- [Exercise instructions] What you write must be the lines from the one holding "Given: Choose the Coupon Code block" through the final line of the records below, reproduced exactly, minus the pictures.

[Items from a data source]
-=-=-=-=-

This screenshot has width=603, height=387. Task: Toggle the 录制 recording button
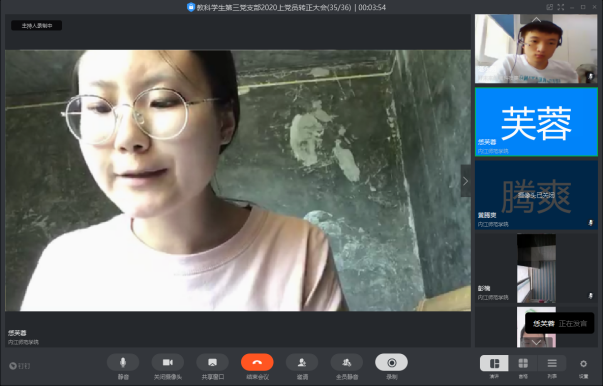391,362
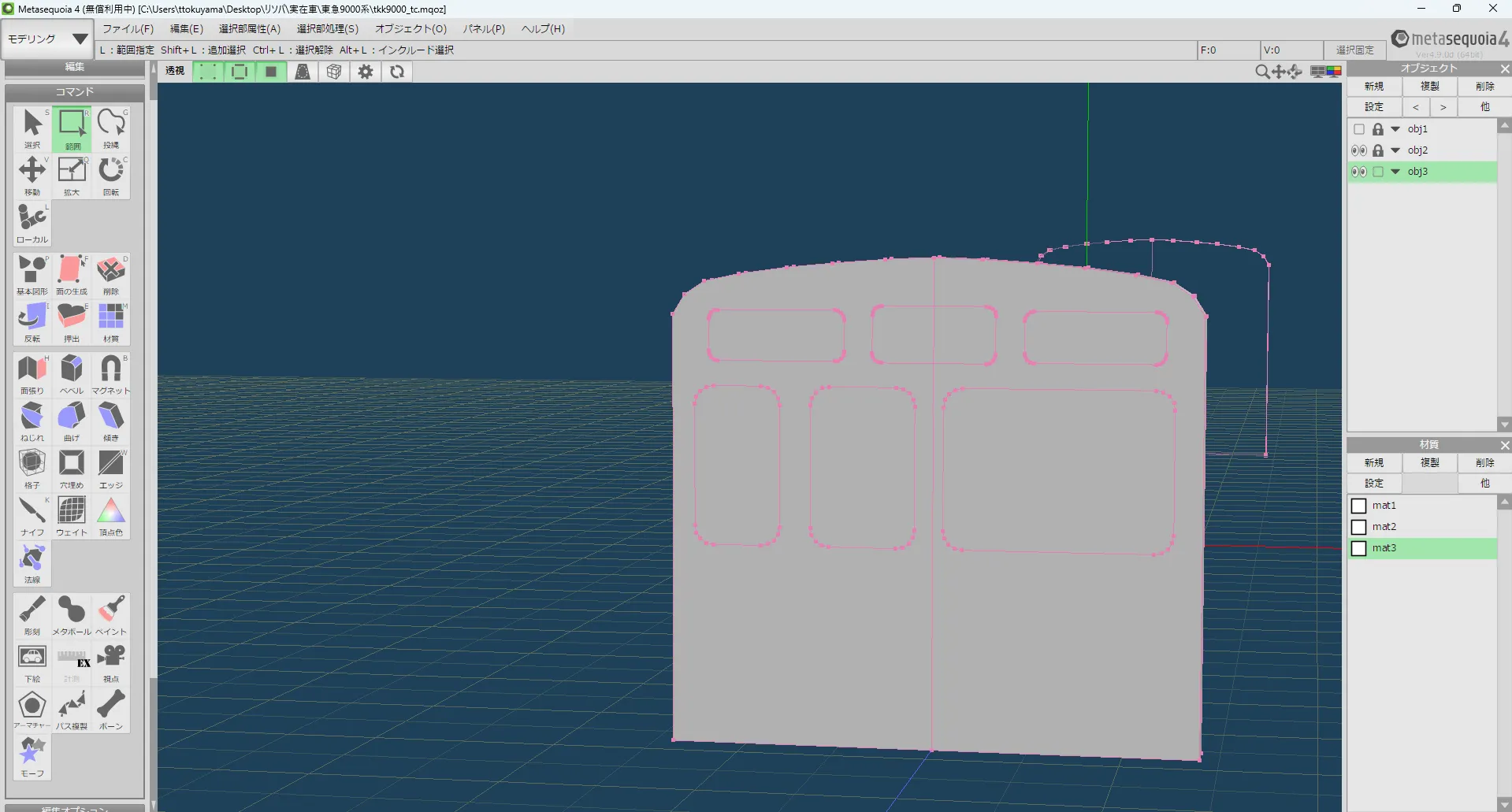Image resolution: width=1512 pixels, height=812 pixels.
Task: Click the mat1 color swatch
Action: pos(1359,506)
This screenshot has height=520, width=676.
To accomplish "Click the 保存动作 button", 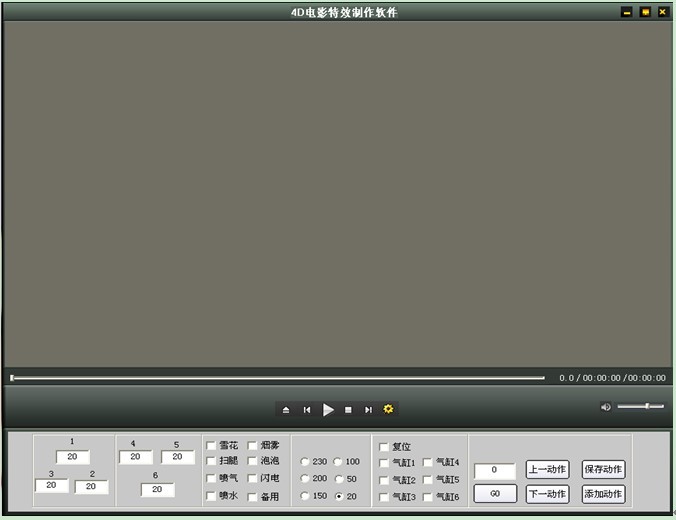I will [x=603, y=469].
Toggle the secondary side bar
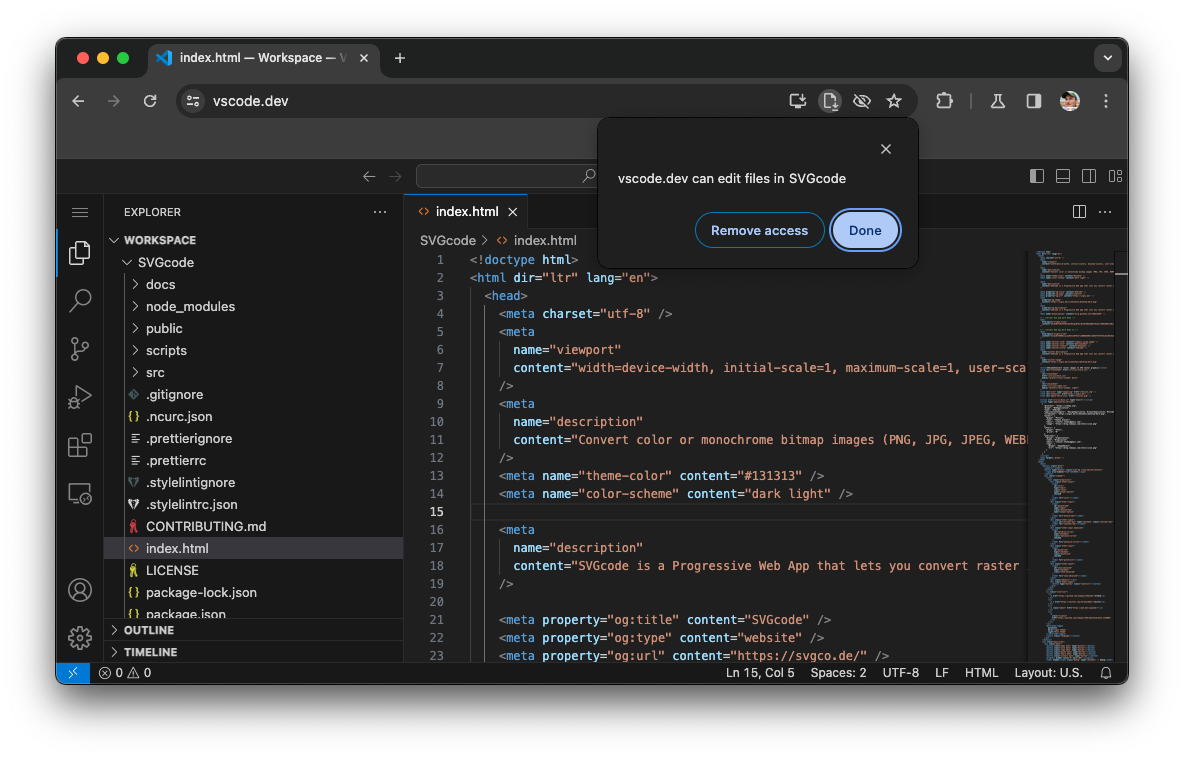Image resolution: width=1184 pixels, height=758 pixels. pyautogui.click(x=1088, y=175)
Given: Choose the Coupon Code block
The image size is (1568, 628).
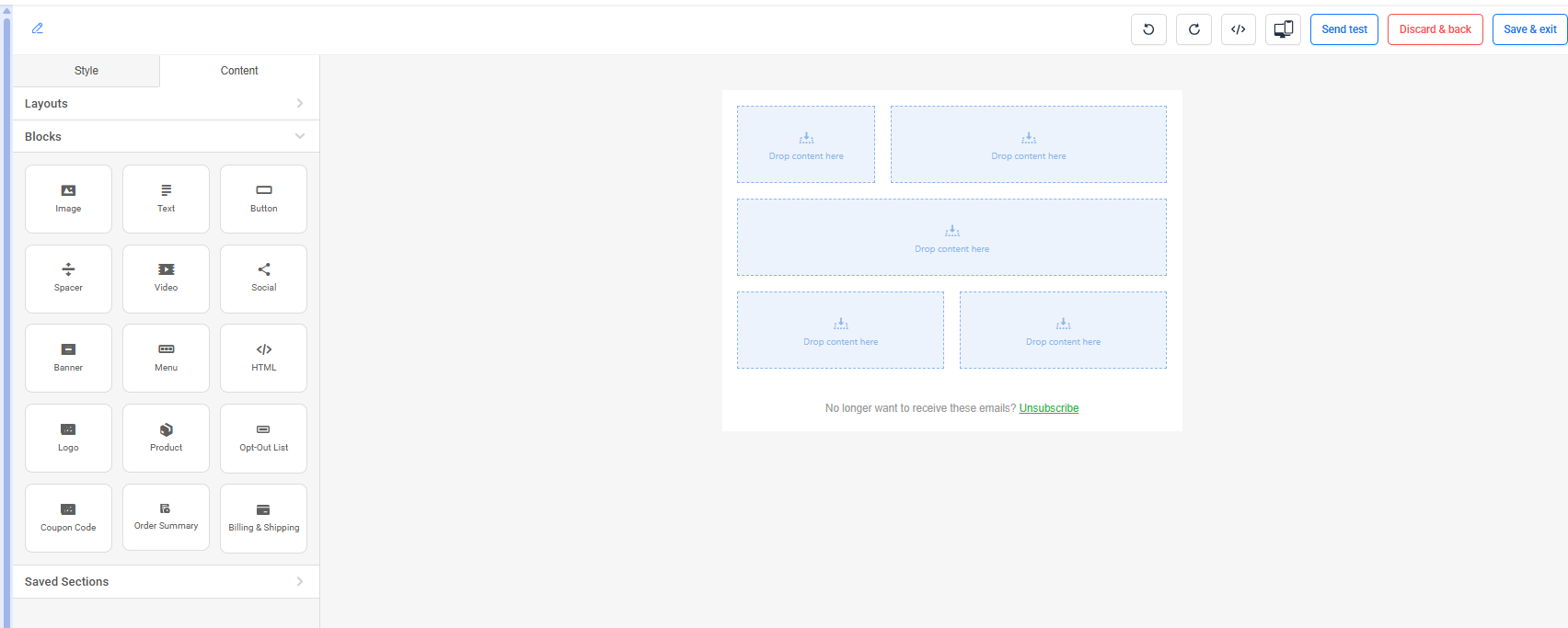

-=-=-=-=-

- [Completed exercise]
Given: Choose the Coupon Code block
The image size is (1568, 628).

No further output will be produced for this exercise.